**Records contained in a dataset**
Start of Block

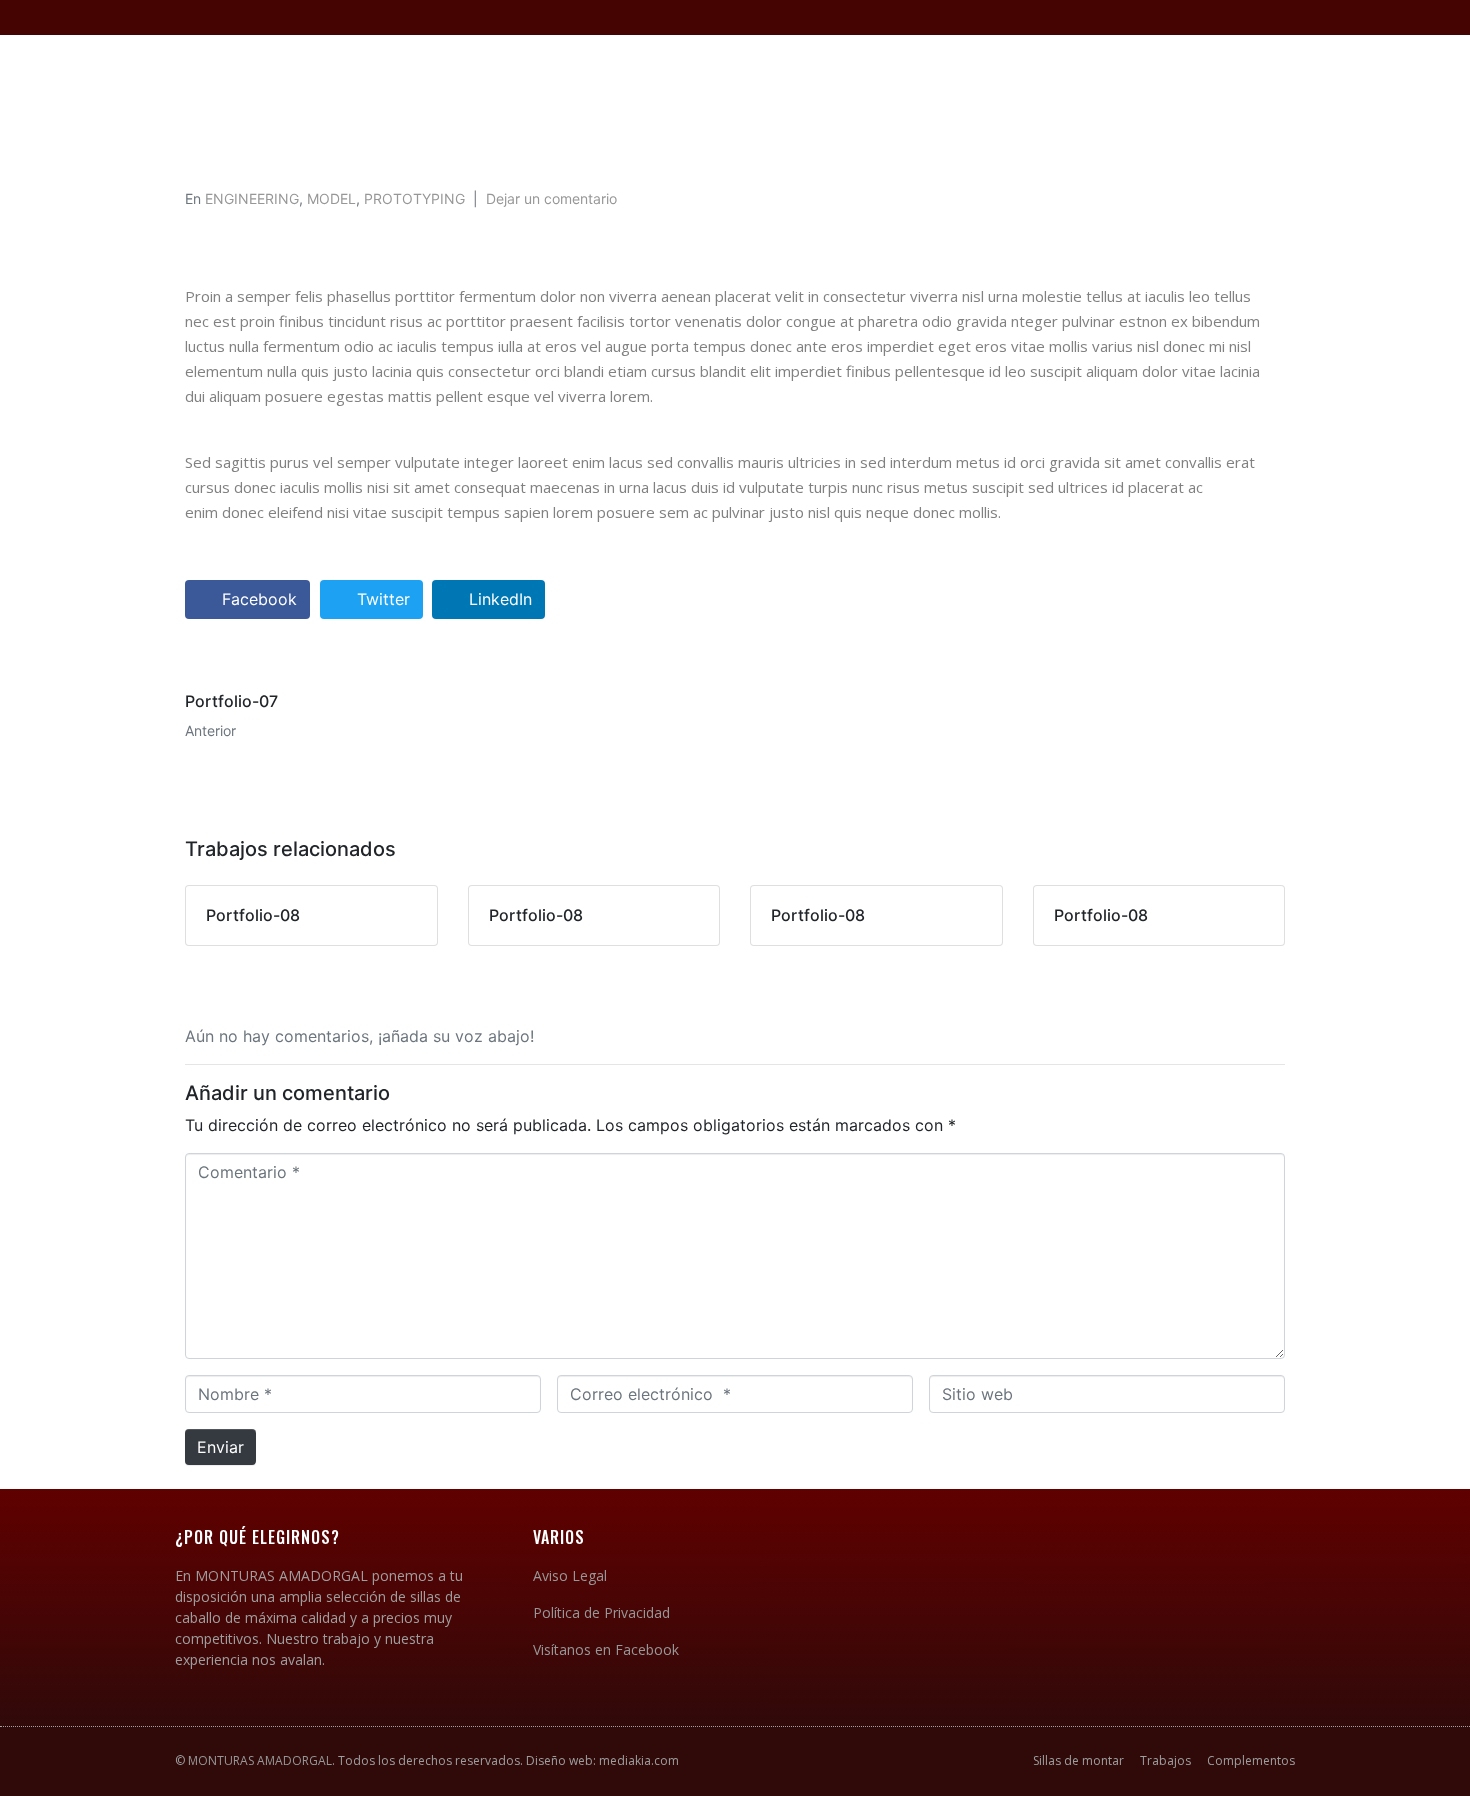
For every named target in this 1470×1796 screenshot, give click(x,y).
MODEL (331, 198)
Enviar (220, 1447)
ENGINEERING (252, 198)
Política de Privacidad (601, 1612)
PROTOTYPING (414, 198)
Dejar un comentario (551, 198)
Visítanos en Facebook (606, 1649)
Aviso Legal (570, 1575)
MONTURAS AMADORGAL (260, 1760)
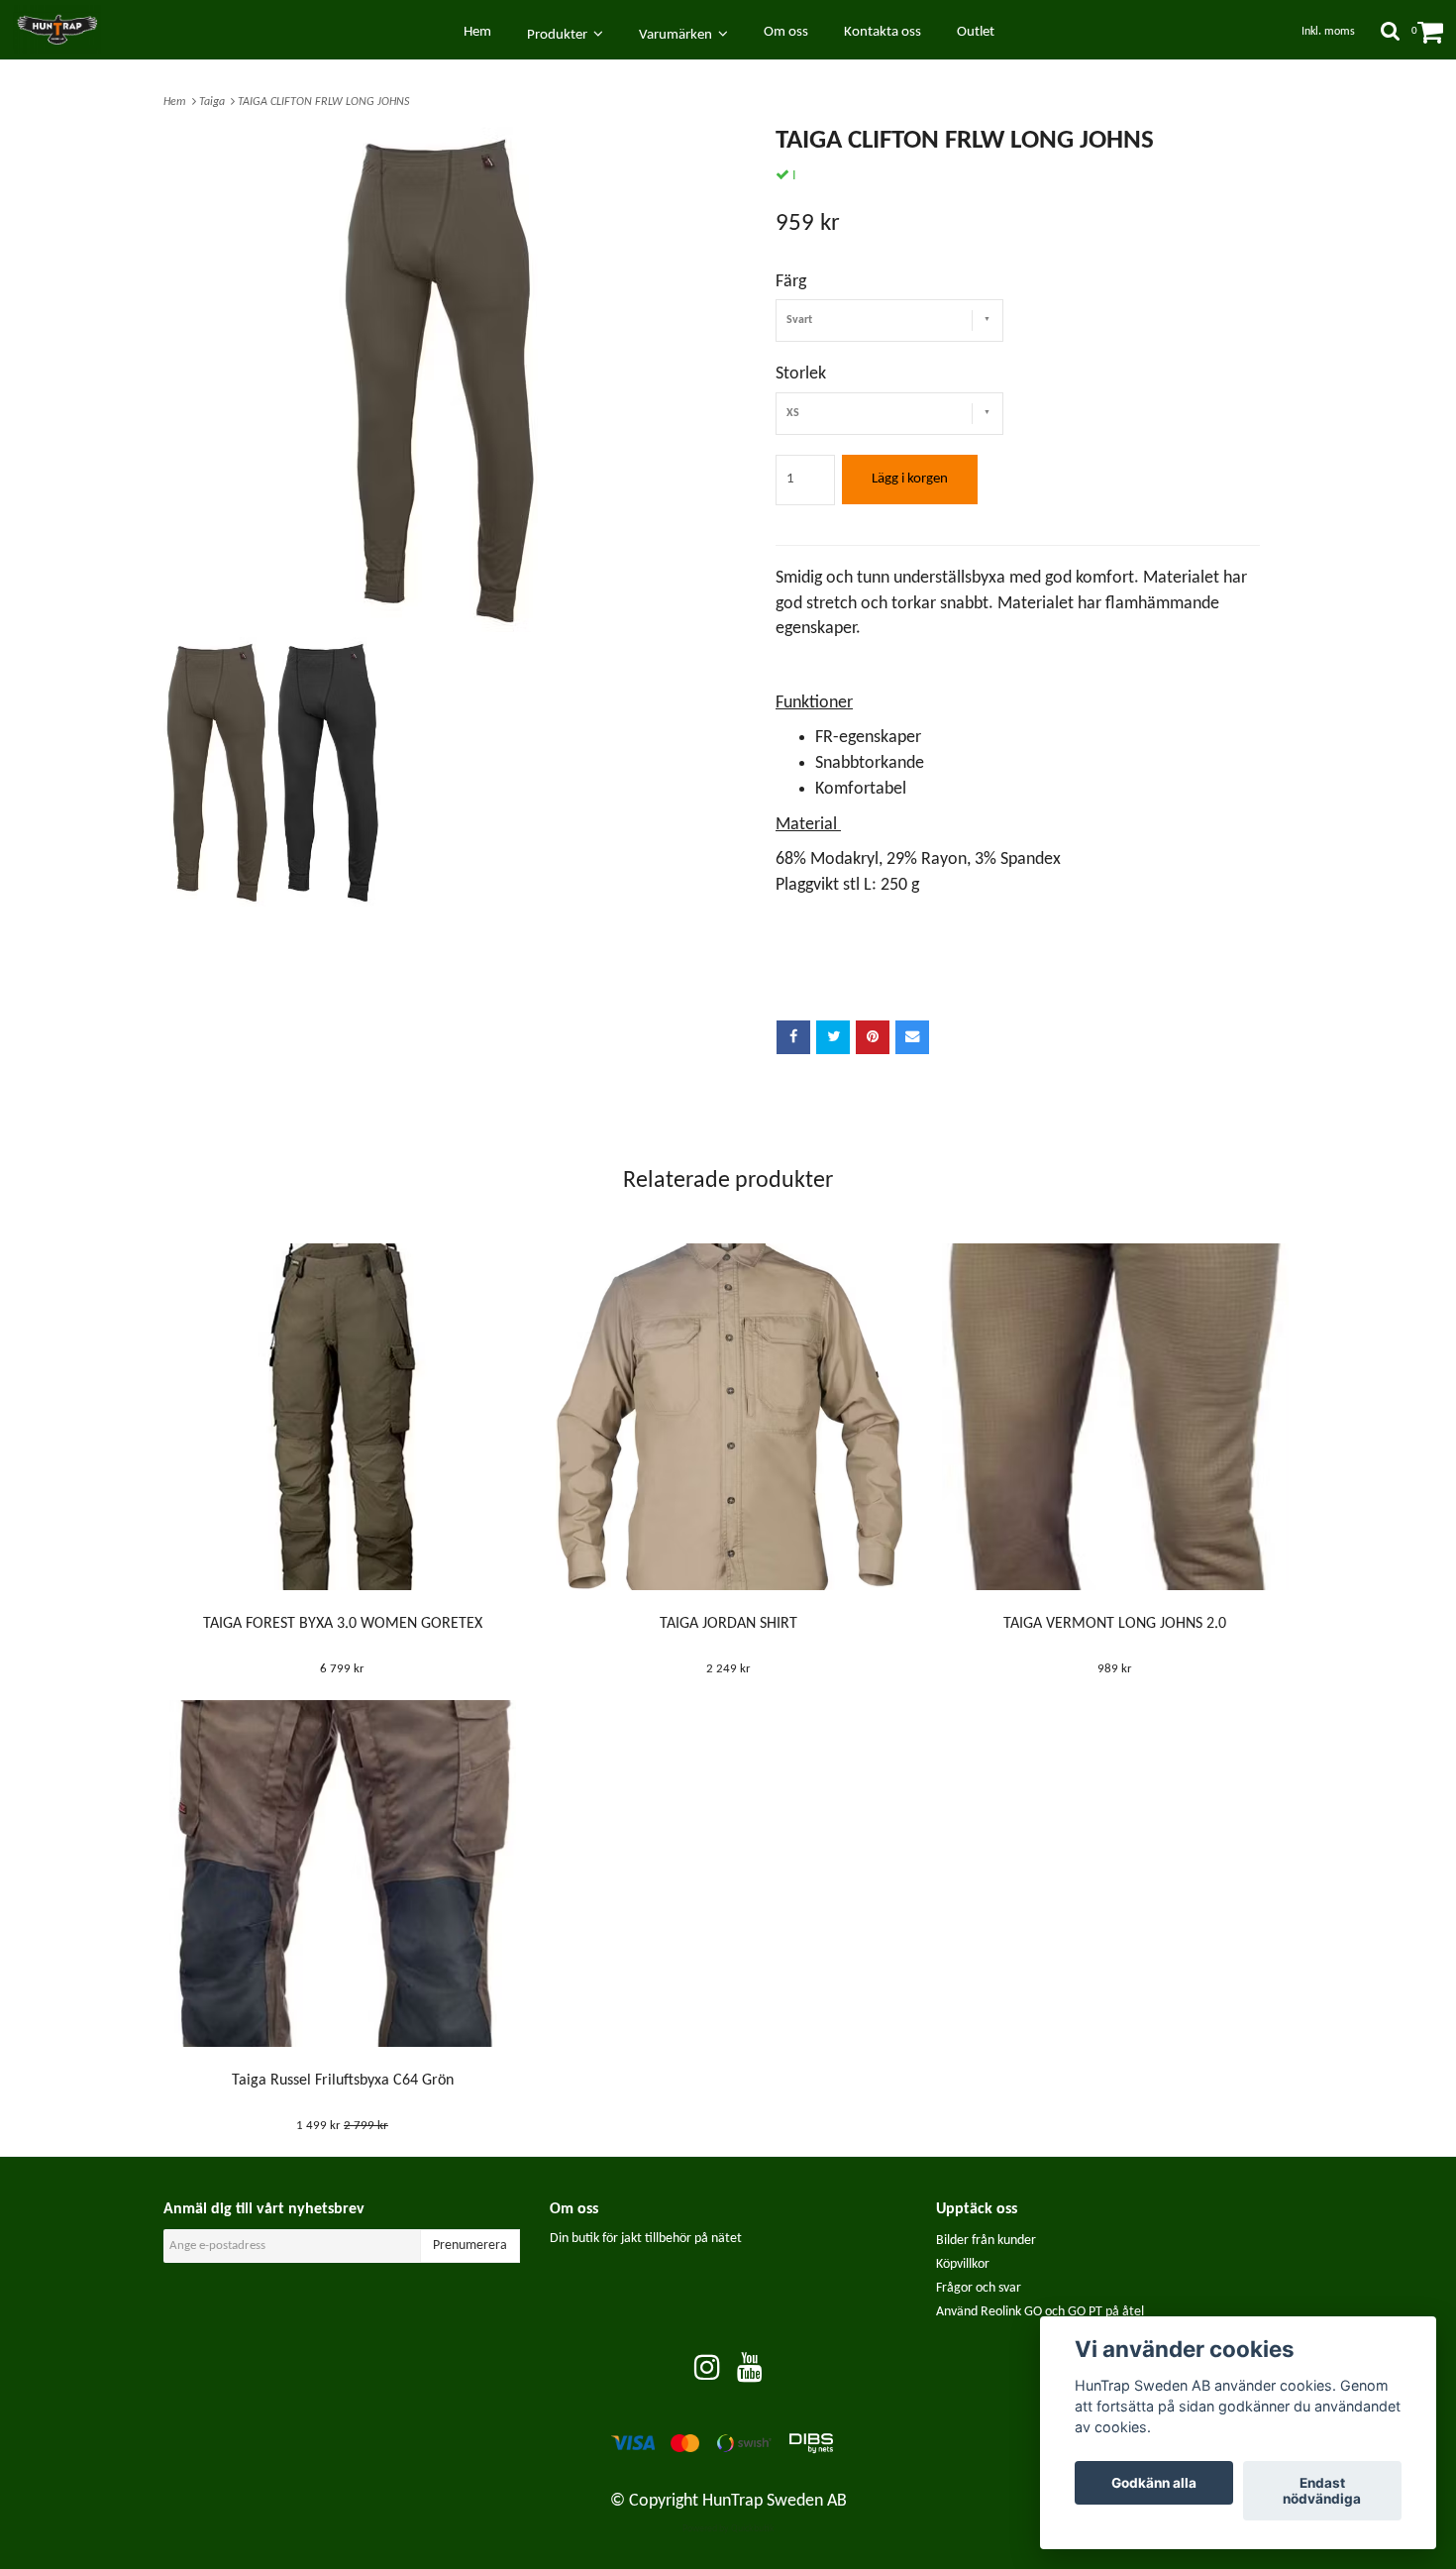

End of Block

**Problem**
Transcribe the data word for word, with no images.

**Answer box**
For every named target in this 1470×1796 screenshot, give click(x,y).
MODEL (331, 198)
Enviar (220, 1447)
ENGINEERING (252, 198)
Política de Privacidad (601, 1612)
PROTOTYPING (414, 198)
Dejar un comentario (551, 198)
Visítanos en Facebook (606, 1649)
Aviso Legal (570, 1575)
MONTURAS AMADORGAL (260, 1760)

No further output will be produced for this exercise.